[Entries taken from a collection]
>>>

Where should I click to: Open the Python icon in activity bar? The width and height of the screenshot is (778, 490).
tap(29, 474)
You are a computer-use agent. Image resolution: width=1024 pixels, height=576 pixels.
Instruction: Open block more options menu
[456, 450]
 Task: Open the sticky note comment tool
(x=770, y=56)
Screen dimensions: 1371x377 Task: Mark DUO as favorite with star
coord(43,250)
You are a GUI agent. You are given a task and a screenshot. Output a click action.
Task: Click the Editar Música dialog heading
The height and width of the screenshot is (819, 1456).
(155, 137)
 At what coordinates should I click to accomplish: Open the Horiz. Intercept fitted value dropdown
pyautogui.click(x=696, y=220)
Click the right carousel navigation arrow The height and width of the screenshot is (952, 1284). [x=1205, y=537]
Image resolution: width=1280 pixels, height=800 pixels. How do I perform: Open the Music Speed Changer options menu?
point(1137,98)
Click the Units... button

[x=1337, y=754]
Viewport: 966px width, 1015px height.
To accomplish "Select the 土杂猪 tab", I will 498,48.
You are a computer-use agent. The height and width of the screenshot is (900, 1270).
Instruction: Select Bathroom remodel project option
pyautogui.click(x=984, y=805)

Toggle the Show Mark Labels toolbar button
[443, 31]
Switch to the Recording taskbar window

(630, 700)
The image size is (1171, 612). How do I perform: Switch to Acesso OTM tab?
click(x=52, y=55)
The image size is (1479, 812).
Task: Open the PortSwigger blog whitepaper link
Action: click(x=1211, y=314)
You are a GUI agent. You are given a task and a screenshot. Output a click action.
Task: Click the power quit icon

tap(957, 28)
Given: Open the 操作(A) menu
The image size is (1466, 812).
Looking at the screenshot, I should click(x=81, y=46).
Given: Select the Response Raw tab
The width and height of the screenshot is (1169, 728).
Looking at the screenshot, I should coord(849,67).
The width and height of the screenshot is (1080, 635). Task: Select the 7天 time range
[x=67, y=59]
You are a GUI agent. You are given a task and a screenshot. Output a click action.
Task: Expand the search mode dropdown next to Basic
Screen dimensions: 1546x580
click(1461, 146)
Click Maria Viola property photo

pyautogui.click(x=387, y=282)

<<<

◆ Activity ◆
Repeat exactly the lines of the records from the one containing "The image size is (1466, 812)." to the last, and include no line outside that stretch.

◆ Task output ◆
The image size is (1466, 812).
Looking at the screenshot, I should click(x=81, y=46).
Given: Select the Response Raw tab
The width and height of the screenshot is (1169, 728).
Looking at the screenshot, I should coord(849,67).
The width and height of the screenshot is (1080, 635). Task: Select the 7天 time range
[x=67, y=59]
You are a GUI agent. You are given a task and a screenshot. Output a click action.
Task: Expand the search mode dropdown next to Basic
Screen dimensions: 1546x580
click(1461, 146)
Click Maria Viola property photo

pyautogui.click(x=387, y=282)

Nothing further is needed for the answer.